In 2021, the Bank of England is slated to become the first regulator to require climate change stress tests from financial firms. It is a member of the Network for Greening the Financial System (NGFS), a group of 66 central banks around the world that was convened in 2017 with the goal of pushing financial institutions toward the demands of the Paris climate agreement

Meanwhile, the European Banking Authority issued guidelines earlier this month urging sustainable lending practices to make the world economy more resilient to climate change (Climatewire, June 1).

In the U.S., Federal Reserve Chair Jerome Powell has said that the central bank is in only the "early stages" of assessing climate’s effect on the financial sector, though he has suggested that the Fed could join NGFS (E&E Daily, Feb. 12).

Still, the CFTC report could offer an early sign of consensus in the regulatory community, said Bob Litterman, chairman of the Climate-Related Market Risk Subcommittee and a founding partner of Kepos Capital.

Litterman pointed to PG&E Corp.’s bankruptcy filing last year and the precipitous drop in oil prices during the COVID-19 pandemic as tangible signs of things to come.

"It’s not just weather-related," Litterman said. "There could be impacts on disease, human health, national security, etc., so these are all well-documented risks in the future that are just starting to manifest themselves today."

There’s also potential damage to U.S. global competitiveness if regulators continue to lag behind Europe and the rest of the world, Raskin said.

"It could very well make our system less competitive because what we are lagging on is the promotion of a competitive sector, where competition incentivizes new technology, new entrants, new firms that are doing new things to tackle climate change," Raskin said.

For those reasons, the effort at the CFTC has drawn interest from lawmakers and a wide range of experts from the industry, academic and advocacy worlds.

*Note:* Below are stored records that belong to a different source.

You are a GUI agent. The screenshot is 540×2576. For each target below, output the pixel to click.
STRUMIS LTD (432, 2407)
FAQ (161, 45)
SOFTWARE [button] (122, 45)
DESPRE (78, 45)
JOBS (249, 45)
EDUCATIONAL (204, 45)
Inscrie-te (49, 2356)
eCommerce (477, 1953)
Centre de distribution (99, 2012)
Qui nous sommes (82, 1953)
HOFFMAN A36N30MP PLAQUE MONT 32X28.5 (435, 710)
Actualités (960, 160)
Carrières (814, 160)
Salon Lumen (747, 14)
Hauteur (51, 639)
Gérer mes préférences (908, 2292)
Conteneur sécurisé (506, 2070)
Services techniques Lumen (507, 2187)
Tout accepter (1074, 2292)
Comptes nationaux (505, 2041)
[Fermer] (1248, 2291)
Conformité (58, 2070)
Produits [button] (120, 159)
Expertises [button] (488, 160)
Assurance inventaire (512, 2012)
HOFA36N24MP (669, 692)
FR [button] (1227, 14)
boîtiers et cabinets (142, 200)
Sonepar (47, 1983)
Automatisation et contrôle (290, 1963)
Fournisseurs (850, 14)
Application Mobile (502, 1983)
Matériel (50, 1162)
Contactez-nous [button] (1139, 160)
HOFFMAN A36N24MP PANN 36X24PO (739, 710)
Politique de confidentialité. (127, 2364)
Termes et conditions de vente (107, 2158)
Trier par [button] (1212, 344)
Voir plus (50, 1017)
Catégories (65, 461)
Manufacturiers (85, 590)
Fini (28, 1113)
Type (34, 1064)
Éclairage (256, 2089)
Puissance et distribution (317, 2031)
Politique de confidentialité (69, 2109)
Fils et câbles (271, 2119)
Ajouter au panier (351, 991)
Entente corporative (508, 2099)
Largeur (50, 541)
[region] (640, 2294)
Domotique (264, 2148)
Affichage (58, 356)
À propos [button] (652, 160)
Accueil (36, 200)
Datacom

Several lawmakers have offered comments on the report, including Whitehouse, Schatz, Casten and at least one Republican — Florida Sen. Marco Rubio.

When the CFTC put out a call for members of the subcommittee last year, Behnam said, they got roughly 90 applicants.

"It far exceeds what you typically get for an advisory committee, and it was across the board," he said.

The panel they ultimately put together includes representatives from Big Oil, finance and environmental groups.

"Everyone agrees that we need to create incentives to reduce emissions," Litterman said.

Congressional movement

Schatz, Whitehouse and Casten all said the CFTC report is an encouraging sign of things to come, but the next steps are somewhat open-ended.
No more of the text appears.